--- DATASET Enclosed Below ---

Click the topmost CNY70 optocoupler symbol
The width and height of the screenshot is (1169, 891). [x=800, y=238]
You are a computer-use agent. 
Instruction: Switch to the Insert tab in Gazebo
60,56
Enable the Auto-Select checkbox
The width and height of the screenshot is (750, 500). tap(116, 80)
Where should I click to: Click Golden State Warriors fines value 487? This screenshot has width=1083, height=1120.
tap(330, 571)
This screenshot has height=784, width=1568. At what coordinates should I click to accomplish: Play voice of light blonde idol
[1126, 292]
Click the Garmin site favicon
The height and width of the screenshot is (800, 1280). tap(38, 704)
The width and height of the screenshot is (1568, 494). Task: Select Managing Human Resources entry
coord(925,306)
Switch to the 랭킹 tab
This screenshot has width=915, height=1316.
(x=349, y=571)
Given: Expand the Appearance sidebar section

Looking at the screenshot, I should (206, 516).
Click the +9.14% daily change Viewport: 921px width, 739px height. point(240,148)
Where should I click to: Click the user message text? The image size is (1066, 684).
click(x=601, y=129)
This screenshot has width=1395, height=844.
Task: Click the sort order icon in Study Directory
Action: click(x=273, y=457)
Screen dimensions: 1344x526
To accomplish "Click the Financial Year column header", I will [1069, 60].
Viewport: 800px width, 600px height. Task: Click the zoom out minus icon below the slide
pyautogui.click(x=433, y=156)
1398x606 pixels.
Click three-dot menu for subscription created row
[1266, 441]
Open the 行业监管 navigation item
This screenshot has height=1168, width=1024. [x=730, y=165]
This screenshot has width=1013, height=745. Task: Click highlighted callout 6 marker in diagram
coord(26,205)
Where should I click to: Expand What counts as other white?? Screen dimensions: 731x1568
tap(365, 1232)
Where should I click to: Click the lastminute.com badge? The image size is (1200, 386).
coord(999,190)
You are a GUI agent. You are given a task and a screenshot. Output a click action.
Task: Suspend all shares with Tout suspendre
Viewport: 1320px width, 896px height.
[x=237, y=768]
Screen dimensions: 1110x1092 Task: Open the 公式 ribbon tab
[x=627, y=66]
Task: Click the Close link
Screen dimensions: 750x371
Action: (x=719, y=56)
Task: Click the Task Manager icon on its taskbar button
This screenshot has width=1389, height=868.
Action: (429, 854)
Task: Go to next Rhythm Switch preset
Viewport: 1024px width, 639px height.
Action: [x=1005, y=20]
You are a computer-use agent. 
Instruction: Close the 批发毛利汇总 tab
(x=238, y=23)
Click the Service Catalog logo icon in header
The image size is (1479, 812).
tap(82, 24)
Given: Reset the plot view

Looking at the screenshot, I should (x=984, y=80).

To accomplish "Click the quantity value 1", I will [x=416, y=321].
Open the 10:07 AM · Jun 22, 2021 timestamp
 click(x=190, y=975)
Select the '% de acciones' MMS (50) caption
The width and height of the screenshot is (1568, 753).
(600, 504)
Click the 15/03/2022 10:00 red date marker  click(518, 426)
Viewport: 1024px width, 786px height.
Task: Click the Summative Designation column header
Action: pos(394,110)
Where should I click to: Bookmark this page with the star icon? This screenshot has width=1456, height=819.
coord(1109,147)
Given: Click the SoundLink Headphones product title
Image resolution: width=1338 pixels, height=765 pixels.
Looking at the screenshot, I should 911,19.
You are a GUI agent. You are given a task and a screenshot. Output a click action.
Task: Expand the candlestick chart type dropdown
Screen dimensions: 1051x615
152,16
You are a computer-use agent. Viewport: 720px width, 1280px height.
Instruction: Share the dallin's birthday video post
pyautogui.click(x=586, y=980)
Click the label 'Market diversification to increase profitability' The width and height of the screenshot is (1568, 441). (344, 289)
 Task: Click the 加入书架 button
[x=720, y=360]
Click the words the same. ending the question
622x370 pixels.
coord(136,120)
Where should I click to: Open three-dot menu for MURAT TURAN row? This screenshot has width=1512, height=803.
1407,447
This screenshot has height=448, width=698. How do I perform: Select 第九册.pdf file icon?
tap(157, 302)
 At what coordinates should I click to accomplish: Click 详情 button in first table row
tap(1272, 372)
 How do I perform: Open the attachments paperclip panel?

--- End of Enclosed DATASET ---

## ACTIVITY
Please repeat each entry. Keep every word the same.

## ANSWER SPACE
Click the topmost CNY70 optocoupler symbol
The width and height of the screenshot is (1169, 891). [x=800, y=238]
You are a computer-use agent. 
Instruction: Switch to the Insert tab in Gazebo
60,56
Enable the Auto-Select checkbox
The width and height of the screenshot is (750, 500). tap(116, 80)
Where should I click to: Click Golden State Warriors fines value 487? This screenshot has width=1083, height=1120.
tap(330, 571)
This screenshot has height=784, width=1568. At what coordinates should I click to accomplish: Play voice of light blonde idol
[1126, 292]
Click the Garmin site favicon
The height and width of the screenshot is (800, 1280). tap(38, 704)
The width and height of the screenshot is (1568, 494). Task: Select Managing Human Resources entry
coord(925,306)
Switch to the 랭킹 tab
This screenshot has width=915, height=1316.
(x=349, y=571)
Given: Expand the Appearance sidebar section

Looking at the screenshot, I should (206, 516).
Click the +9.14% daily change Viewport: 921px width, 739px height. point(240,148)
Where should I click to: Click the user message text? The image size is (1066, 684).
click(x=601, y=129)
This screenshot has width=1395, height=844.
Task: Click the sort order icon in Study Directory
Action: click(x=273, y=457)
Screen dimensions: 1344x526
To accomplish "Click the Financial Year column header", I will [1069, 60].
Viewport: 800px width, 600px height. Task: Click the zoom out minus icon below the slide
pyautogui.click(x=433, y=156)
1398x606 pixels.
Click three-dot menu for subscription created row
[1266, 441]
Open the 行业监管 navigation item
This screenshot has height=1168, width=1024. [x=730, y=165]
This screenshot has width=1013, height=745. Task: Click highlighted callout 6 marker in diagram
coord(26,205)
Where should I click to: Expand What counts as other white?? Screen dimensions: 731x1568
tap(365, 1232)
Where should I click to: Click the lastminute.com badge? The image size is (1200, 386).
coord(999,190)
You are a GUI agent. You are given a task and a screenshot. Output a click action.
Task: Suspend all shares with Tout suspendre
Viewport: 1320px width, 896px height.
[x=237, y=768]
Screen dimensions: 1110x1092 Task: Open the 公式 ribbon tab
[x=627, y=66]
Task: Click the Close link
Screen dimensions: 750x371
Action: (x=719, y=56)
Task: Click the Task Manager icon on its taskbar button
This screenshot has width=1389, height=868.
Action: (429, 854)
Task: Go to next Rhythm Switch preset
Viewport: 1024px width, 639px height.
Action: [x=1005, y=20]
You are a computer-use agent. 
Instruction: Close the 批发毛利汇总 tab
(x=238, y=23)
Click the Service Catalog logo icon in header
The image size is (1479, 812).
tap(82, 24)
Given: Reset the plot view

Looking at the screenshot, I should (x=984, y=80).

To accomplish "Click the quantity value 1", I will [x=416, y=321].
Open the 10:07 AM · Jun 22, 2021 timestamp
 click(x=190, y=975)
Select the '% de acciones' MMS (50) caption
The width and height of the screenshot is (1568, 753).
(600, 504)
Click the 15/03/2022 10:00 red date marker  click(518, 426)
Viewport: 1024px width, 786px height.
Task: Click the Summative Designation column header
Action: pos(394,110)
Where should I click to: Bookmark this page with the star icon? This screenshot has width=1456, height=819.
coord(1109,147)
Given: Click the SoundLink Headphones product title
Image resolution: width=1338 pixels, height=765 pixels.
Looking at the screenshot, I should 911,19.
You are a GUI agent. You are given a task and a screenshot. Output a click action.
Task: Expand the candlestick chart type dropdown
Screen dimensions: 1051x615
152,16
You are a computer-use agent. Viewport: 720px width, 1280px height.
Instruction: Share the dallin's birthday video post
pyautogui.click(x=586, y=980)
Click the label 'Market diversification to increase profitability' The width and height of the screenshot is (1568, 441). (344, 289)
 Task: Click the 加入书架 button
[x=720, y=360]
Click the words the same. ending the question
622x370 pixels.
coord(136,120)
Where should I click to: Open three-dot menu for MURAT TURAN row? This screenshot has width=1512, height=803.
1407,447
This screenshot has height=448, width=698. How do I perform: Select 第九册.pdf file icon?
tap(157, 302)
 At what coordinates should I click to accomplish: Click 详情 button in first table row
tap(1272, 372)
 How do I perform: Open the attachments paperclip panel?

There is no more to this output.